JOB> Copy out every one of the entries below word for word, line by line.
====
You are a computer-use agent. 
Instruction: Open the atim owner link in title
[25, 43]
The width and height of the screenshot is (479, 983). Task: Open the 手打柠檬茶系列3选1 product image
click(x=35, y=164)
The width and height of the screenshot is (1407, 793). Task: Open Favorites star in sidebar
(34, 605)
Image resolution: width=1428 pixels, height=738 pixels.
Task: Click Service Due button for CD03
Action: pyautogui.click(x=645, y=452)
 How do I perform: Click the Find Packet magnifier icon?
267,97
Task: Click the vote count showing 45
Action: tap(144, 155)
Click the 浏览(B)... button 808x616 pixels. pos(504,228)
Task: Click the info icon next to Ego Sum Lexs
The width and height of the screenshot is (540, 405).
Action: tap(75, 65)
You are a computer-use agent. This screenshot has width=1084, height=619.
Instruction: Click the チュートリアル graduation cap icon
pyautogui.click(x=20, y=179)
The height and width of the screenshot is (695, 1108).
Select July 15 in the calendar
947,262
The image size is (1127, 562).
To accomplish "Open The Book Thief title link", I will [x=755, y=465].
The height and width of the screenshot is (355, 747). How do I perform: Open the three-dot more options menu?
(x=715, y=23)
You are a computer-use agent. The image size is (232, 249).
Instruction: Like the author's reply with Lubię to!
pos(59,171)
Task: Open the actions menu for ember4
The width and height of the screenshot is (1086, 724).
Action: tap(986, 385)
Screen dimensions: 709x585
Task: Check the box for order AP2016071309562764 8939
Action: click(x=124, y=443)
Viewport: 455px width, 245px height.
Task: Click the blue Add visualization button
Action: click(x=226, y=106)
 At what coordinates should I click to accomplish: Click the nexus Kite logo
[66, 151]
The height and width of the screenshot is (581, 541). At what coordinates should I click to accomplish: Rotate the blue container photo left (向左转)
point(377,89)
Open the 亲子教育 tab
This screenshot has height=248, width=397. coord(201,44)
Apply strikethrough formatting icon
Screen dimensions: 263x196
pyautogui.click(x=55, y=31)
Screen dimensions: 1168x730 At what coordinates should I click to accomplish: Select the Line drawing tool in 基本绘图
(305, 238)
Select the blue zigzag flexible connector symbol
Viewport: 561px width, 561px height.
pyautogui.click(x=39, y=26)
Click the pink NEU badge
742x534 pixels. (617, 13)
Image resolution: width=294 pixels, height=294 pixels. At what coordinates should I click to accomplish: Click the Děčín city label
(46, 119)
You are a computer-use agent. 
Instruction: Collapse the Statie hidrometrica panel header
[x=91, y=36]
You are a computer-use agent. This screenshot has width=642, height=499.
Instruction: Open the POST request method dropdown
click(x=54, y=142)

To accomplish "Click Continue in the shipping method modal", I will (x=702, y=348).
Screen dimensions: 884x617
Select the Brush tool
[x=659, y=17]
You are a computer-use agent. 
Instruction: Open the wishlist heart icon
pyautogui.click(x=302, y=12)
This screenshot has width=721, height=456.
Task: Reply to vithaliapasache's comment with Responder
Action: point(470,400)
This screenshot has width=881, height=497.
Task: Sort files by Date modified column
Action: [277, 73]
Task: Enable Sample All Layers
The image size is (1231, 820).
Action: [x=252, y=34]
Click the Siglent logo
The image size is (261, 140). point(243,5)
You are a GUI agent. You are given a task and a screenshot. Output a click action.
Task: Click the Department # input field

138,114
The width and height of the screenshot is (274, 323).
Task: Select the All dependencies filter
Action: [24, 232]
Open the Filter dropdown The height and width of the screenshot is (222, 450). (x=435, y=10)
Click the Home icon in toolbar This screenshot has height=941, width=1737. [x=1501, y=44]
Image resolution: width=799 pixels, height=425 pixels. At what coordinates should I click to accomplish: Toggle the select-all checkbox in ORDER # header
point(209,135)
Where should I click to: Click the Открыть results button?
====
RESPONSE TO THE EXERCISE>
You are a computer-use agent. 
Instruction: Open the atim owner link in title
[25, 43]
The width and height of the screenshot is (479, 983). Task: Open the 手打柠檬茶系列3选1 product image
click(x=35, y=164)
The width and height of the screenshot is (1407, 793). Task: Open Favorites star in sidebar
(34, 605)
Image resolution: width=1428 pixels, height=738 pixels.
Task: Click Service Due button for CD03
Action: pyautogui.click(x=645, y=452)
 How do I perform: Click the Find Packet magnifier icon?
267,97
Task: Click the vote count showing 45
Action: tap(144, 155)
Click the 浏览(B)... button 808x616 pixels. pos(504,228)
Task: Click the info icon next to Ego Sum Lexs
The width and height of the screenshot is (540, 405).
Action: tap(75, 65)
You are a computer-use agent. This screenshot has width=1084, height=619.
Instruction: Click the チュートリアル graduation cap icon
pyautogui.click(x=20, y=179)
The height and width of the screenshot is (695, 1108).
Select July 15 in the calendar
947,262
The image size is (1127, 562).
To accomplish "Open The Book Thief title link", I will [x=755, y=465].
The height and width of the screenshot is (355, 747). How do I perform: Open the three-dot more options menu?
(x=715, y=23)
You are a computer-use agent. The image size is (232, 249).
Instruction: Like the author's reply with Lubię to!
pos(59,171)
Task: Open the actions menu for ember4
The width and height of the screenshot is (1086, 724).
Action: tap(986, 385)
Screen dimensions: 709x585
Task: Check the box for order AP2016071309562764 8939
Action: click(x=124, y=443)
Viewport: 455px width, 245px height.
Task: Click the blue Add visualization button
Action: click(x=226, y=106)
 At what coordinates should I click to accomplish: Click the nexus Kite logo
[66, 151]
The height and width of the screenshot is (581, 541). At what coordinates should I click to accomplish: Rotate the blue container photo left (向左转)
point(377,89)
Open the 亲子教育 tab
This screenshot has height=248, width=397. coord(201,44)
Apply strikethrough formatting icon
Screen dimensions: 263x196
pyautogui.click(x=55, y=31)
Screen dimensions: 1168x730 At what coordinates should I click to accomplish: Select the Line drawing tool in 基本绘图
(305, 238)
Select the blue zigzag flexible connector symbol
Viewport: 561px width, 561px height.
pyautogui.click(x=39, y=26)
Click the pink NEU badge
742x534 pixels. (617, 13)
Image resolution: width=294 pixels, height=294 pixels. At what coordinates should I click to accomplish: Click the Děčín city label
(46, 119)
You are a computer-use agent. 
Instruction: Collapse the Statie hidrometrica panel header
[x=91, y=36]
You are a computer-use agent. This screenshot has width=642, height=499.
Instruction: Open the POST request method dropdown
click(x=54, y=142)

To accomplish "Click Continue in the shipping method modal", I will (x=702, y=348).
Screen dimensions: 884x617
Select the Brush tool
[x=659, y=17]
You are a computer-use agent. 
Instruction: Open the wishlist heart icon
pyautogui.click(x=302, y=12)
This screenshot has width=721, height=456.
Task: Reply to vithaliapasache's comment with Responder
Action: point(470,400)
This screenshot has width=881, height=497.
Task: Sort files by Date modified column
Action: [277, 73]
Task: Enable Sample All Layers
The image size is (1231, 820).
Action: [x=252, y=34]
Click the Siglent logo
The image size is (261, 140). point(243,5)
You are a GUI agent. You are given a task and a screenshot. Output a click action.
Task: Click the Department # input field

138,114
The width and height of the screenshot is (274, 323).
Task: Select the All dependencies filter
Action: [24, 232]
Open the Filter dropdown The height and width of the screenshot is (222, 450). (x=435, y=10)
Click the Home icon in toolbar This screenshot has height=941, width=1737. [x=1501, y=44]
Image resolution: width=799 pixels, height=425 pixels. At what coordinates should I click to accomplish: Toggle the select-all checkbox in ORDER # header
point(209,135)
Where should I click to: Click the Открыть results button?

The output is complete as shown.